Dans son discours à la Nation prononcé à l’occasion du 66ᵉ anniversaire de l’indépendance de la République démocratique du Congo, le président Félix Tshisekedi s’est exprimé sur la très controversée loi référendaire récemment adoptée par les deux chambres du Parlement. Sans prendre position sur le fond du texte, le chef de l’État a insisté sur le respect des mécanismes institutionnels prévus par la Constitution.

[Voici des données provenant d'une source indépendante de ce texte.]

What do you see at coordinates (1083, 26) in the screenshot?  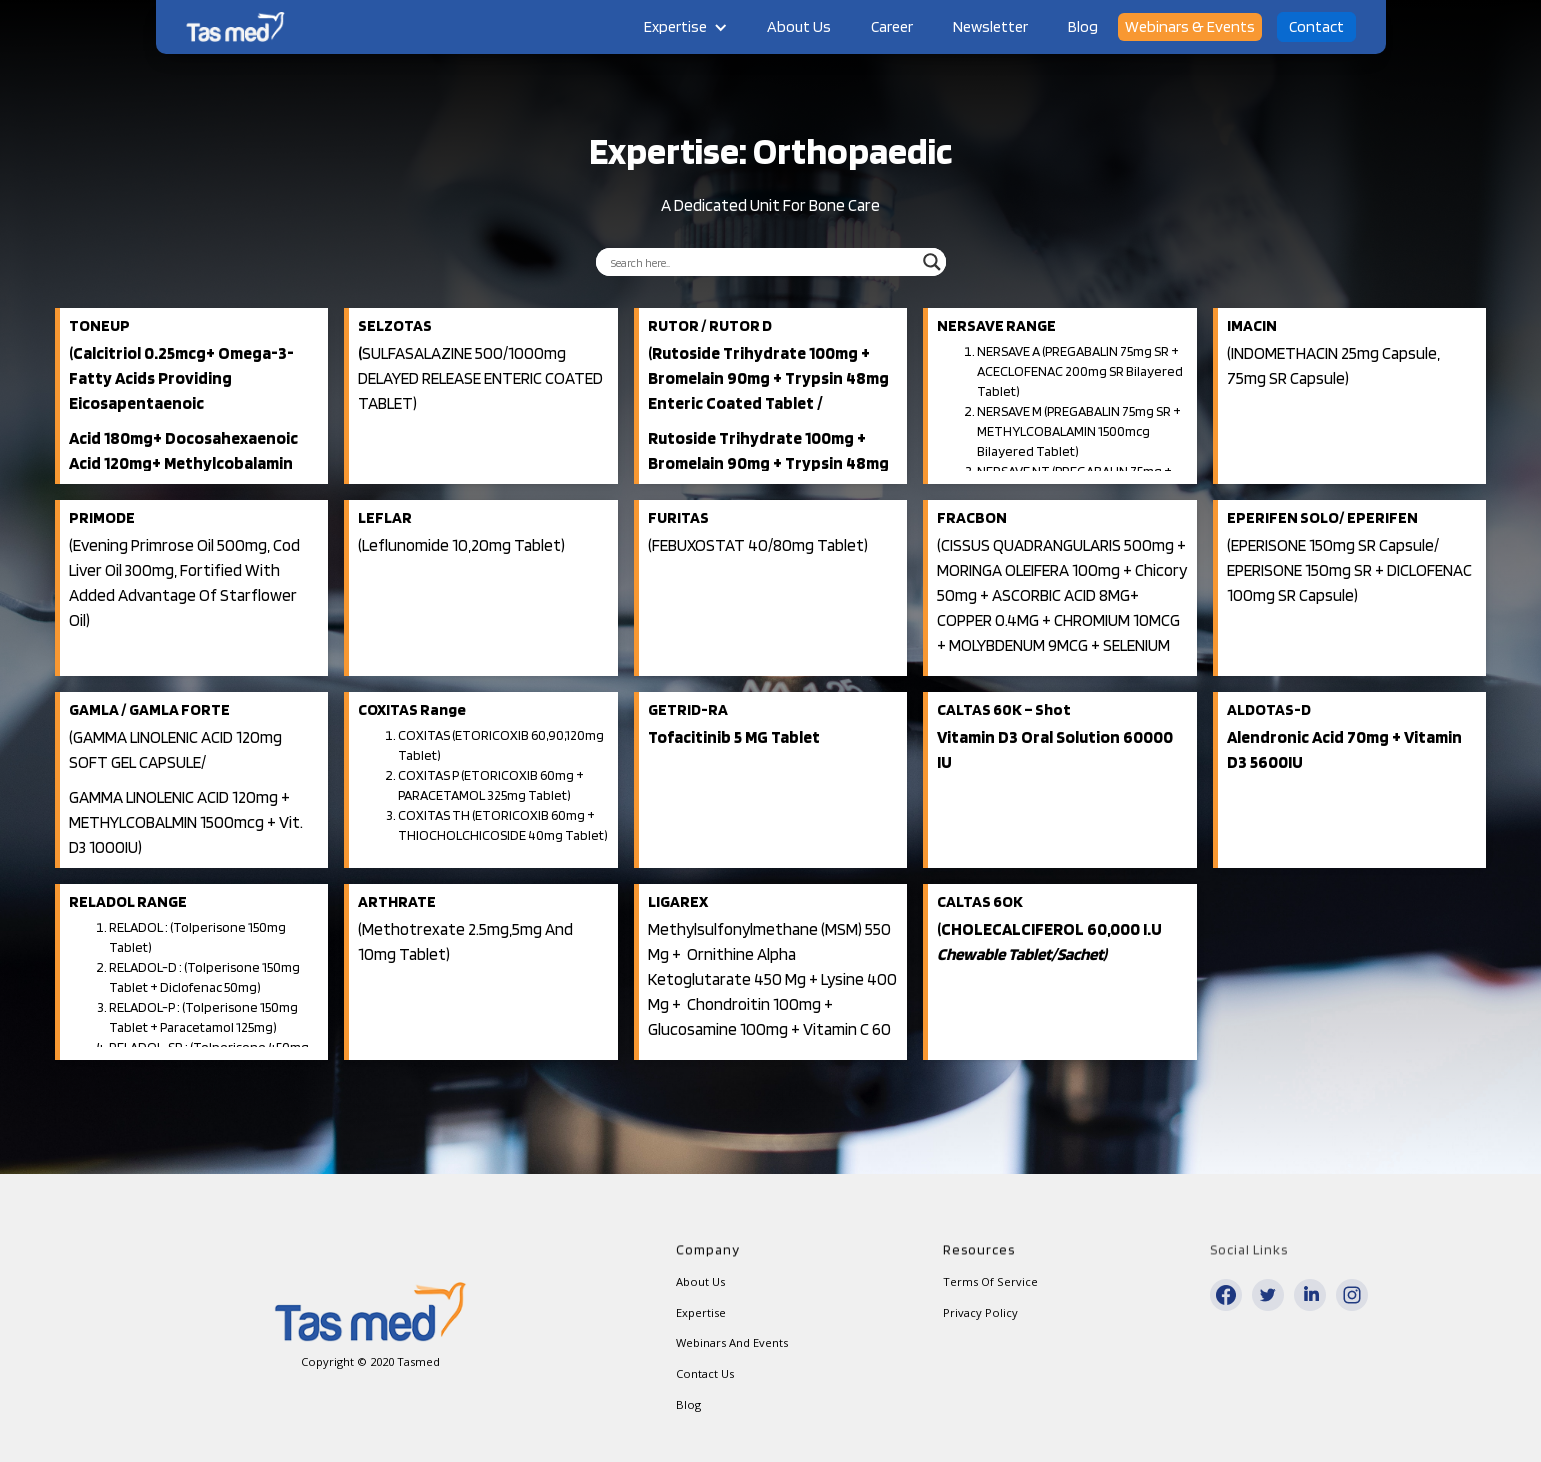 I see `Blog` at bounding box center [1083, 26].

Félix Tshisekedi a rappelé que le Parlement exerce pleinement ses prérogatives dans un État démocratique. « Le Parlement débat, délibère et légifère », a-t-il déclaré, estimant que les institutions doivent fonctionner dans le respect des compétences qui leur sont reconnues par la Constitution.

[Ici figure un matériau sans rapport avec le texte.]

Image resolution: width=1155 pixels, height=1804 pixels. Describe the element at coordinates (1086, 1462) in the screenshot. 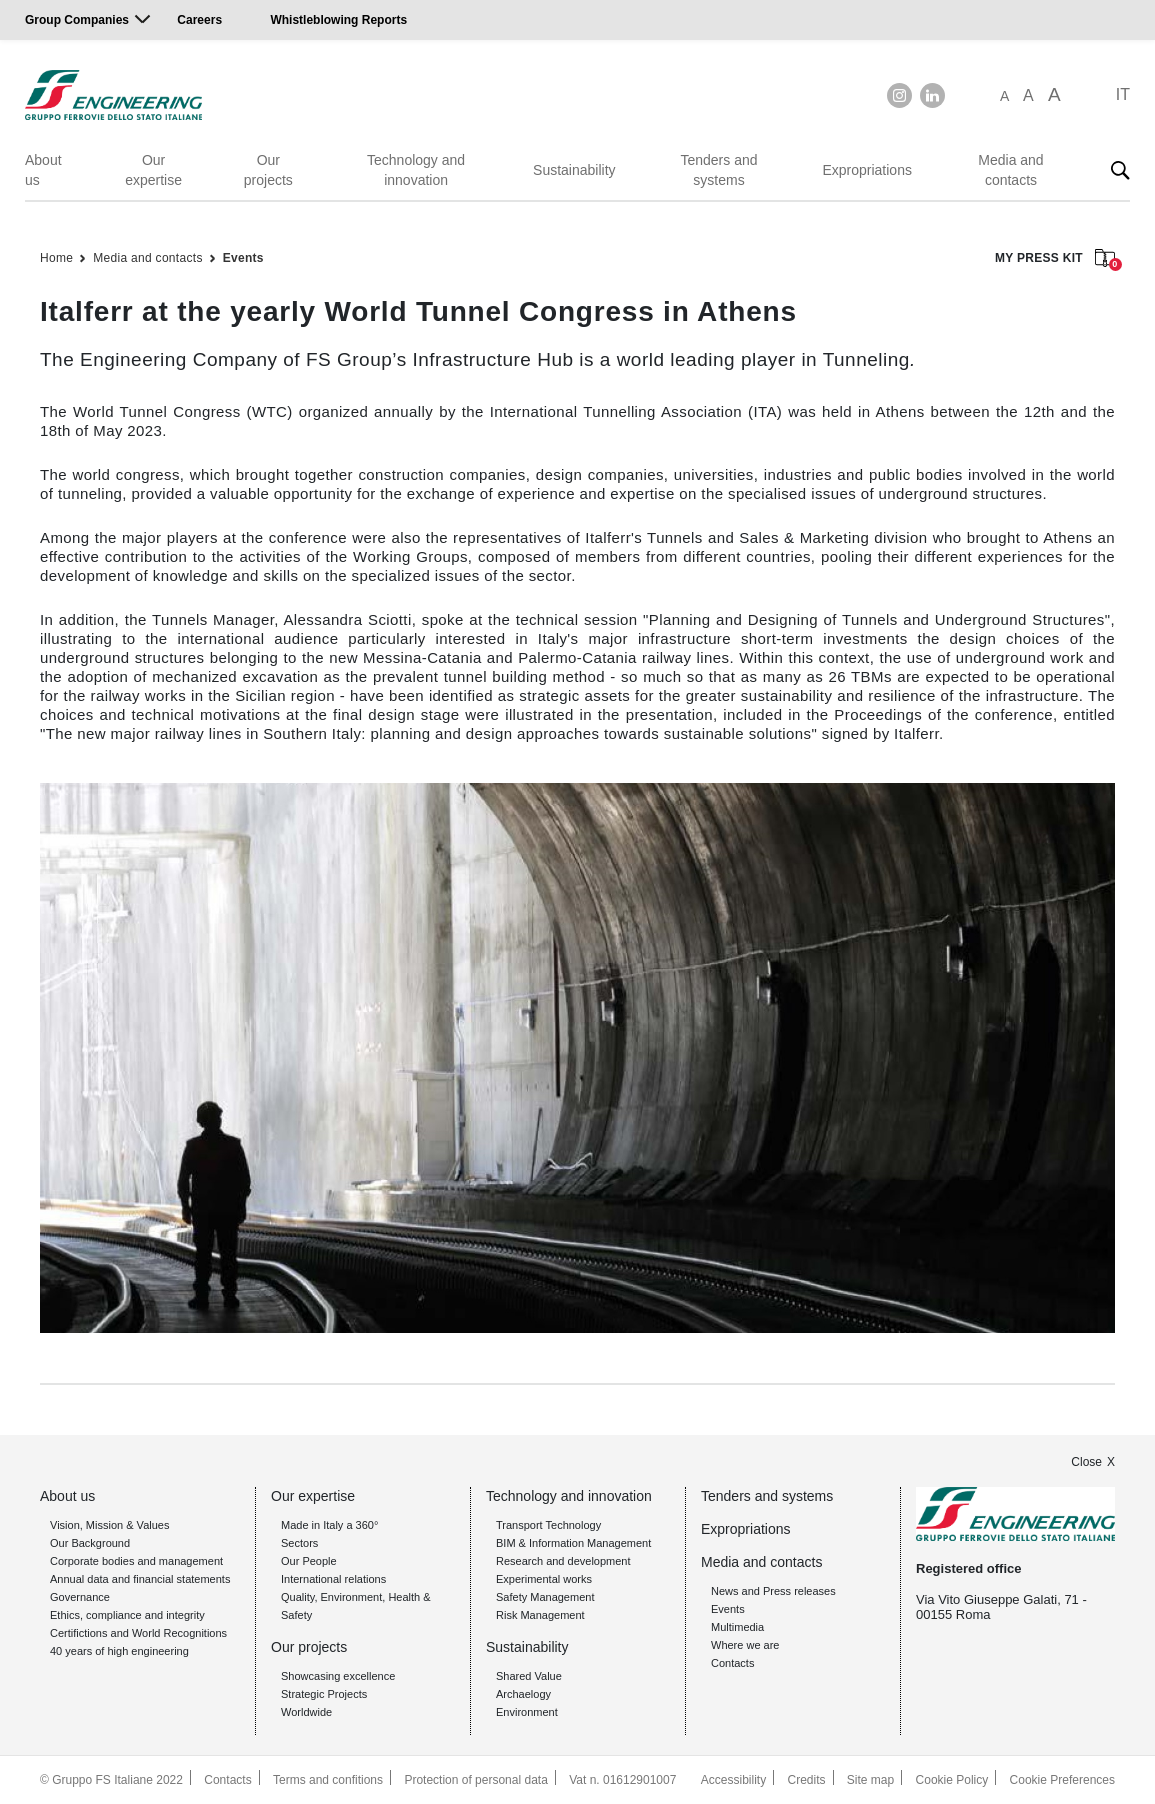

I see `Close` at that location.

Le président de la République a annoncé avoir décidé de saisir la Cour constitutionnelle afin qu’elle examine la conformité du texte avant toute éventuelle promulgation. Cette démarche, fondée sur l’article 160, alinéa 3 de la Constitution, vise selon lui à garantir le respect de l’État de droit et à prévenir toute contestation juridique.

« J’ai décidé de déférer cette loi à la Cour constitutionnelle pour qu’elle se prononce sur sa conformité à la Constitution avant toute promulgation », a expliqué le chef de l’État, présentant cette initiative comme un acte de responsabilité institutionnelle et de coopération entre les pouvoirs publics.

Cette annonce intervient dans un climat politique particulièrement tendu. Une partie de l’opposition continue de dénoncer cette loi, qu’elle considère comme une menace pour l’équilibre institutionnel, et a déjà appelé à une manifestation le 8 juillet prochain à Kinshasa. En renvoyant le texte devant la Haute Cour, Félix Tshisekedi entend laisser la justice constitutionnelle trancher ce débat avant toute décision définitive.